東海、近畿、中国、四国、九州の西日本地域の景況は、自動車や建設機械がけん引役となり、おおむね上向いている。半導体関連などで設備投資も活発化する。一方、業種によって生産水準などにバラつきがあるほか、人材不足などの課題もあり、先行きは楽観視できない。

【東海】生産・設備投資、力強く

東海地域の生産・設備投資は力強い状態が続く。日本政策投資銀行の設備投資計画調査では、2022年度実績が前年度比3・7%増(全国は同10%増)、23年度計画が同25%増(同20・1%増)。19年度を100とした指数は22年度が全国94に対し東海地域は103。23年度計画はさらに全国より増加が大きい。

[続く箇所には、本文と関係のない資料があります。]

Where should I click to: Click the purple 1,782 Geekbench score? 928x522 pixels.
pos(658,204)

自動車は、トヨタ自動車の23年上期(1―6月)の世界生産が前年同期比12・1%増の489万3771台と過去最高を更新。複数の自動車部品メーカーからも受注量はおおむね安定してきたとの声が聞かれる。ただ、ある中小の二次取引先は「8―9割は回復しているが、本格的には戻ってない」。手がける部品により回復の程度に濃淡があるようだ。

工作機械は、オークマの23年7月の受注実績が前年同月比22・4%減の124億4800万円。前年同月に輸出が単月ベースで過去最高を更新した活況の反動減に加え、「国内外で設備投資を様子見する状況が続いている」(営業部)という。

【近畿】補助金を活用、積極投資

京伸の溶接工場

近畿財務局が7月に公表した管内経済情勢報告の総括判断は、人流の回復やインバウンド(訪日外国人)の増加などで「緩やかに回復しつつある」となり、管内の経済は回復基調にある。さらに23年度の設備投資に関して生産用機械や化学などの製造業ではほぼすべての業種で前年度を上回る見込みとなった。政府の事業再構築補助金などを活用し、企業は積極的に設備投資を行っている。

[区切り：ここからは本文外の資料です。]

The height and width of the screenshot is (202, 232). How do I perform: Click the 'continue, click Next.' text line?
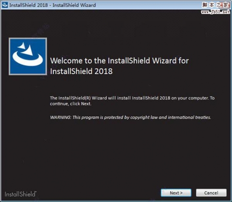pos(71,104)
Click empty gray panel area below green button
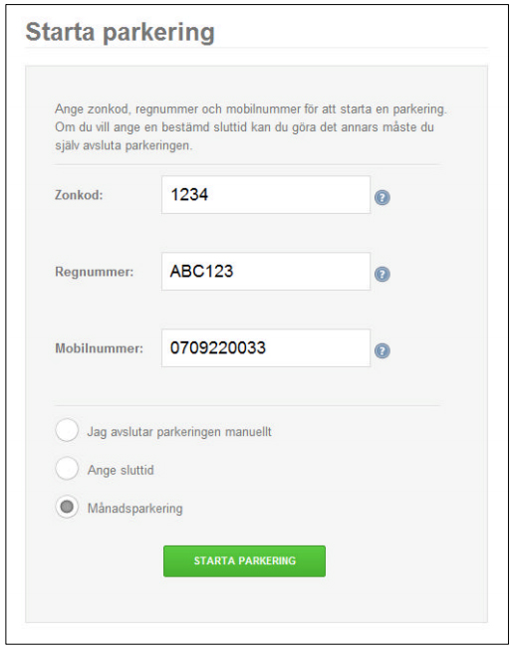The height and width of the screenshot is (649, 514). click(x=256, y=599)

京伸(大阪府大東市)は約2億円を投じ、大型マシニングセンターの導入や溶接工場の設置を実施。大型ワーク(加工対象物)の溶接から機械加工までを内製化した。辻本奨専務は「納期の管理や外注コストの削減につながる」とメリットを強調する。

業界全体で原材料やエネルギーの高騰による物価高の影響があるものの、近畿財務局の同報告の雇用情勢の項目では「緩やかに持ち直している」と判断。新規求人数は増加傾向にあり、人手不足が長期化する業界もある。

人の確保が難しい中で、企業では生産性向上の取り組みが不可欠だ。ミナミダ(大阪府八尾市)は中小製造業向けに生産ラインで人と協業できるロボットの導入支援サービスを始めた。南田剛志社長は「人手不足に困る中小製造業に採用を提案したい」と語っている。コロナ禍からの回復とともに新しい取り組みが始まっている。

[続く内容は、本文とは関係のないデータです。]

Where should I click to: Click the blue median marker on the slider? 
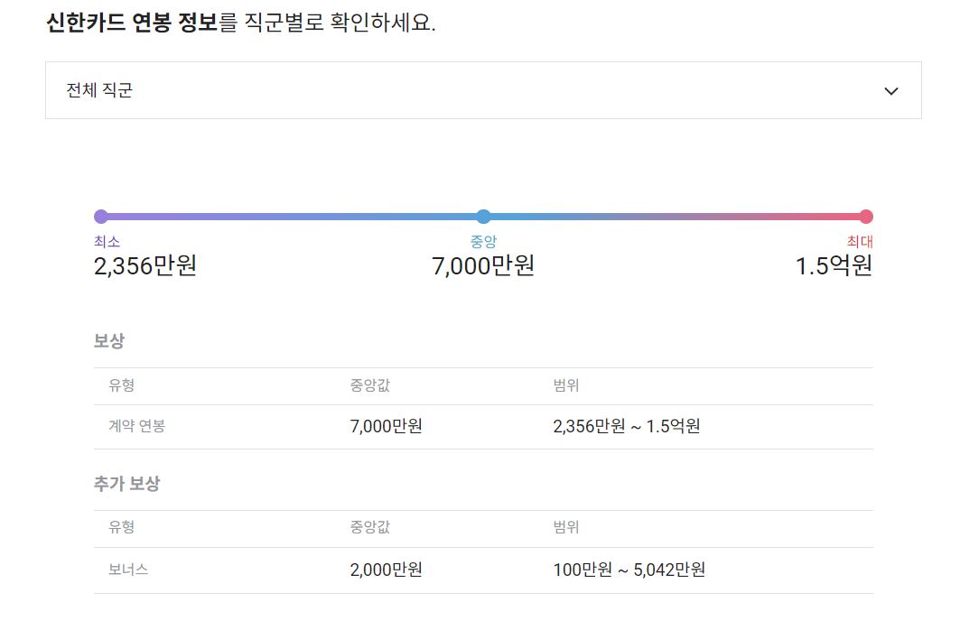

半導体不足が緩和し自動車は高水準の生産が続く(イメージ)

【中国】生産水準、業種でバラつき

農業用機械向け部品などを生産するオカネツ工業の工場

中国経済産業局がまとめた中国地域の6月の鉱工業生産動向は基調判断を6カ月連続で「生産は横ばい傾向」とした。基幹産業の一つである自動車は半導体調達の改善などにより、マツダの1―6月の国内生産が前年同期比25%増え、域内経済をけん引する。また、農業用機械や建設機械向けの部品生産も高水準にある。同部品を手がけるオカネツ工業(岡山市東区)は22年3月期の売上高が前期比2割近く増えた。24年3月期も「若干の増収見通し」(和田俊博社長)という。

一方で化学など素材関連の一部は低調だ。化学(除く医薬品)の6月の生産指数は事業所の定期修理もあり、70を割り込んだ。またスマートフォンやパソコン向けの半導体需要が減り、半導体製造装置も生産が減少する。タツモの23年1―6月期連結売上高は前年同期比19・0%の減収だった。

中国地域の生産水準は業種によってバラつきがあり、今後も一進一退の状況が続きそうだ。

【四国】製造・非製造、増加

政投銀の四国地域の設備投資計画調査によると、23年度は全産業で前年度比21・2%増の3717億円となる見通し。製造業が非鉄金属や化学などの能力増強で同25・3%増と大幅に増えるほか、非製造業も全体では4年ぶりに増加に転じる見込み。

一方、中小企業は設備投資の有無が二極化する。西岡鉄工所(愛媛県新居浜市)の西岡圭社長は「四国地域の塗装需要を取り込む」と、事業再構築補助金を活用し、粉体焼付塗装設備を導入した。

【九州】半導体関連、全域で活発化

熊本県菊陽町で建設が進むTSMCの工場

九州では半導体関連の設備投資が活発だ。自動車産業は半導体供給不足による生産減からの回復が進む。政投銀がまとめた「九州地域設備投資計画調査」によると、23年度の企業による投資計画は「全産業」で前年度比61・7%の増加。調査開始以来最大の伸びで「全国トップの水準。頭一つ抜けている」(水木祐一九州支店長)状況だ。「新たなビジネス、成長を見据えた投資」(同)の意欲が高まる。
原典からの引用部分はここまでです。